Social distancing and quarantine are emotionally taxing situations for anyone. Spending an extended amount of time in quarantine and isolation can take a serious toll on one’s mental health, and psychologically speaking, studies have shown that being in quarantine can lead to increased levels of “confusion, anger, and post-traumatic stress symptoms” (Banschick). 

During the SARS outbreak in 2003, studies found that 29 percent of those quarantined suffered from PTSD and 31 percent suffered from depressive symptoms afterward. However, unlike COVID-19, the median time in quarantine during the SARS outbreak was only ten days. As we enter our sixth week of stay at home guidelines, questions arise about the additional mental distress we will face with the current COVID-19 pandemic.

A study by the Lancet Medical Journal found “mental health concerns could be inflamed by stressors associated with quarantine, such as infection fears, frustration, boredom, inadequate supplies, lack of information, financial loss and stigma associated with contracting the disease” (Gilchrist). Additional concerns arise regarding those impacted by pregnancy, domestic violence, and those with pre-existing physical or mental health disorders who have to stay home for an extended period of time.

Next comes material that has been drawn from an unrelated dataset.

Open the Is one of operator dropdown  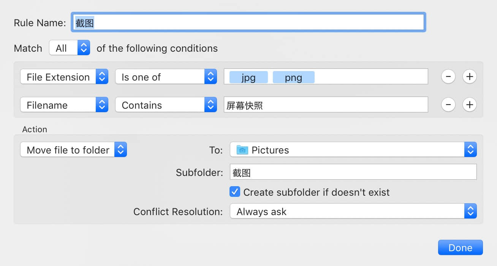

According to the American Psychological Association and other news organizations, there are some effective ways to cope and alleviate the emotional distress of self-isolation. 

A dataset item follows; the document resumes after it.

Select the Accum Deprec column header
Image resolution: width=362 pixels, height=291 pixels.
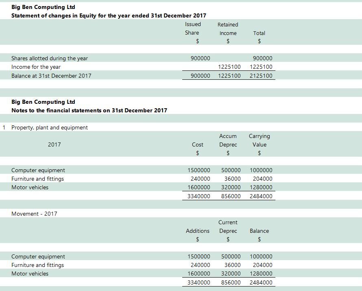click(228, 140)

  1. Create a routine: Creating a routine is a vital action to sustain normalcy and maintain a “sense of order and purpose” during such a peculiar time (American).
  2. Stay connected: Being quarantined can often increase feelings of loneliness in an individual. Chatting with loved ones or friends regularly can help lessen the effects of self-isolation and provide emotional support.
  3. Stay healthy: Heightened levels of stress and other mental health-related ailments can lead to extremely detrimental and harmful coping habits. As a result, it is important to take care of yourself and maintain a healthy lifestyle by doing activities that bring you peace. This can include working out, going for walks, reading, listening and/or playing music, eating healthy foods, journaling, etc.
  4. Lessen media usage and intake: In an effort to fight boredom, media usage is a common way to pass the time. However, overconsumption of media, especially redundant news coverage and negative social media messaging, can be overwhelming for many people. Not surprisingly, studies have found that higher social media usage correlated with increased levels of anxiety and loneliness. This does not negate the benefits of media usage, but like all good things, make sure to use it in moderation. 

I find this time brings forth an unusual mix of loss and gratitude. Whenever I think about how this crisis has halted our schools, canceled events, or tore us from our extended family and friends, I pause. I remember that schools will open once again when we are on the other side of this and friends and extended family will be reunited soon. 

I have also been in awe of the community I see on our neighborhood walks – strangers genuinely glad to see another person and share an encouraging smile. I’m encouraged by birthday drive-by parties, virtual Netflix watch crews, and online support groups. I love that #weareinthistogether and I have great hope for our future. 

Sources:

American Psychological Association, American Psychological Association, www.apa.org/practice/programs/dmhi/research-information/social-distancing.

Banschick, Mark. “How to Manage the Psychological Effects of Quarantine.” Psychology Today, Sussex Publishers, 20 Mar. 2020, www.psychologytoday.com/us/blog/the-intelligent-divorce/202003/how-manage-the-psychological-effects-quarantine.

Gilchrist, Karen. “Psychology Experts Share Their Tips for Safeguarding Your Mental Health during Quarantine.” CNBC, CNBC, 20 Mar. 2020, www.cnbc.com/2020/03/20/coronavirus-tips-for-protecting-your-mental-health-during-quarantine.html.